Basalts are dark colored, fine-grained extrusive rock. The mineral grains are so fine that they are impossible to distinguish with the naked eye or even a magnifying glass. They are the most widespread of all the igneous rocks. Most basalts are volcanic in origin and were formed by the rapid cooling and hardening of the lava flows. Some basalts are intrusive having cooled inside the Earth's interior.



This is a vertical columnar basalt formation. When basaltic lava cools it often forms hexagonal (six sided) columns. Some famous examples of columnar basalt formations are the Columbia Plateau overlooking the Columbia River near Portland, the Giant's Causeway in Northern Ireland, and the Devils Postpile National Monument in California (Above).



Pumice is a very light colored, frothy volcanic rock. Pumice is formed from lava that is full of gas. The lava is ejected and shot through the air during an eruption. As the lava hurtles through the air it cools and the gases escape leaving the rock full of holes.

Pumice is so light that it actually floats on water. Huge pumice blocks have been seen floating on the ocean after large eruptions. Some lava blocks are large enough to carry small animals.

Pumice is ground up and used today in soaps, abrasive cleansers, and also in polishes.
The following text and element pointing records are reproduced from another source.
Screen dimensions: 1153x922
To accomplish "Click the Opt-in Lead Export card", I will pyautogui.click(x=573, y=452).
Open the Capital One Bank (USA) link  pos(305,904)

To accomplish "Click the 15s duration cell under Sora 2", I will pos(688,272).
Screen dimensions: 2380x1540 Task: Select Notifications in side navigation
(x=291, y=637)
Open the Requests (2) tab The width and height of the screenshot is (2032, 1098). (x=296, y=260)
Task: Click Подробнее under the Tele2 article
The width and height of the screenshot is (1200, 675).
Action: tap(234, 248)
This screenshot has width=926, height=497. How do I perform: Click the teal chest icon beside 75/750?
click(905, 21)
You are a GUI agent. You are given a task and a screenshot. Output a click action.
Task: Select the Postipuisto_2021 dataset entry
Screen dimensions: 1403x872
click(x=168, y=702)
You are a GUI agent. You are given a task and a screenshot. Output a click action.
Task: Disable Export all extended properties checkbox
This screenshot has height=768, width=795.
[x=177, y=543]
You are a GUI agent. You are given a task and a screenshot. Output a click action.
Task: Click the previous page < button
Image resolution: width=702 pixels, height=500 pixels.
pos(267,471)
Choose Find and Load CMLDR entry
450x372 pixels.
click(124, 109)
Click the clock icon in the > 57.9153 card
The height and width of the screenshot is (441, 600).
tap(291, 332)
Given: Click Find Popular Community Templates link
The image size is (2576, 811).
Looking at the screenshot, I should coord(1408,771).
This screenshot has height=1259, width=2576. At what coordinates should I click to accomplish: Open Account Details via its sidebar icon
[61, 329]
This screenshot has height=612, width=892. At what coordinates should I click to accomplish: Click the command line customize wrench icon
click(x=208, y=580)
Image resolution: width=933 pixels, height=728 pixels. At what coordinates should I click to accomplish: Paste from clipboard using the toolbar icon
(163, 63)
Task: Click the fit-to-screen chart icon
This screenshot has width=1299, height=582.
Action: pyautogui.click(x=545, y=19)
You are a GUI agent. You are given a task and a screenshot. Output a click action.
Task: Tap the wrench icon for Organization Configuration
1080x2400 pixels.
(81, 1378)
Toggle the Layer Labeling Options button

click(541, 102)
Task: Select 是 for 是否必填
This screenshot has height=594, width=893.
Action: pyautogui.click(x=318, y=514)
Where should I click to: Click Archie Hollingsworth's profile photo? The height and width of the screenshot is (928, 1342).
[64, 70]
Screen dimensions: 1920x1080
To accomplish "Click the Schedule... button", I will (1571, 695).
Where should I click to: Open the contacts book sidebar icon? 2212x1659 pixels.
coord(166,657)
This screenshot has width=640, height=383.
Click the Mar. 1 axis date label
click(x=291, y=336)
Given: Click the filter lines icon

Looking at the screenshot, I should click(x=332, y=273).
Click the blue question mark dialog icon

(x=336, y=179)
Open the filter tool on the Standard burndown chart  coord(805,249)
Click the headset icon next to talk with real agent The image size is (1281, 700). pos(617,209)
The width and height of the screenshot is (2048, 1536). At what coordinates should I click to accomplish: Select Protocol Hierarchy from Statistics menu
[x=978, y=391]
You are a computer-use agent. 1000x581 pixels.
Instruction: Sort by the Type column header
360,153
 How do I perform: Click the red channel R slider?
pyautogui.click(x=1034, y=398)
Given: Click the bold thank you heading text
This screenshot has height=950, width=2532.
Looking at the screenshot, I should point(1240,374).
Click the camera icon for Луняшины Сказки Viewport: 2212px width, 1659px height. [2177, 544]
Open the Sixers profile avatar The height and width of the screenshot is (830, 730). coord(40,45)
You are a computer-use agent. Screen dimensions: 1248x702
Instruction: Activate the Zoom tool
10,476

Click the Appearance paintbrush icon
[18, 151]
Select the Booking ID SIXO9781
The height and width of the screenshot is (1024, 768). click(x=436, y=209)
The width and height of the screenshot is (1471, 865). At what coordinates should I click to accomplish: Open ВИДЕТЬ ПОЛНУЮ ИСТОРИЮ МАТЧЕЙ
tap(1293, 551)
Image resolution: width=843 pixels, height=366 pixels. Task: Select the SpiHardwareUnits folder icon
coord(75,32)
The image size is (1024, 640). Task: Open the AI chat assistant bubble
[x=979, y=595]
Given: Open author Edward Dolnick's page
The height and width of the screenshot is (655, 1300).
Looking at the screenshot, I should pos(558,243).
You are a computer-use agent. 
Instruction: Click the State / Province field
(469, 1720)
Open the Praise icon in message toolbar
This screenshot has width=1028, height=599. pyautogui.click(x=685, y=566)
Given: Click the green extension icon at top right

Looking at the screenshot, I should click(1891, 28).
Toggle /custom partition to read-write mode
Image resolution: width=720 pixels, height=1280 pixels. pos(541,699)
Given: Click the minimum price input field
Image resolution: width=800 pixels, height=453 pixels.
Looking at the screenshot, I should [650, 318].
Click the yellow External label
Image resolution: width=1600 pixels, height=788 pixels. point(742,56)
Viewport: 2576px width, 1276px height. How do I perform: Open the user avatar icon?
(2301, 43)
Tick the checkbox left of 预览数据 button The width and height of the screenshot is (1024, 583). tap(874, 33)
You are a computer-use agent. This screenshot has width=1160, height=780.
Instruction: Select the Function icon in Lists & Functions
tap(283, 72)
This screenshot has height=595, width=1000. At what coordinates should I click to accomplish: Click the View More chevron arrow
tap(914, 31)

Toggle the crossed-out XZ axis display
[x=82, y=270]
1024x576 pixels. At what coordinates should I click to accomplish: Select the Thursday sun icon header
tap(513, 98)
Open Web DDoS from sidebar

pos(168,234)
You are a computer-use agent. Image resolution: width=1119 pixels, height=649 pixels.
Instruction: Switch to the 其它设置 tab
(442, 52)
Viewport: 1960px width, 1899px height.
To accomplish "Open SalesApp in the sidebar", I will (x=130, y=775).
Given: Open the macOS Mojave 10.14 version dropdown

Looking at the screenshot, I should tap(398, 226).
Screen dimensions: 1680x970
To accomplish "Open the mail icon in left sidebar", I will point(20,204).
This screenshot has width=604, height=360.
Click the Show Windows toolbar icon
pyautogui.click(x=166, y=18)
Rhyolite is very closely related to granite. The difference is rhyolite has much finer crystals. These crystals are so small that they can not be seen by the naked eye. Rhyolite is an extrusive igneous rock having cooled much more rapidly than granite giving it a glassy appearance. The minerals that make up rhyolite are quartz, feldspar, mica, and hornblende.



Gabbros are dark-colored, coarse-grained intrusive igneous rocks. They are very similar to basalts in their mineral composition. They are composed mostly of the mineral plagioclase feldspar with smaller amounts of pyroxene and olivine.



Obsidian is a very shiny natural volcanic glass. When obsidian breaks it fractures with a distinct conchoidal fracture. Notice in the photo to the left how it fractures. Obsidian is produced when lava cools very quickly. The lava cools so quickly that no crystals can form.

When people make glass they melt silica rocks like sand and quartz then cool it rapidly by placing it in water. Obsidian is produced in nature in a similar way.

Obsidian is usually black or a very dark green, but it can also be found in an almost clear form.



Ancient people throughout the world have used obsidian for arrowheads, knives, spearheads, and cutting tools of all kinds. Today obsidian is used as a scalpel by doctors in very sensitive eye operations.


Write the answers to the following questions in complete sentences on a piece of paper.



In your own words write a definition for magma and lava.


What is the difference between intrusive and extrusive igneous rocks?


What are the most common extrusive and intrusive igneous rocks?


What is the difference between granite and rhyolite and how are they similar?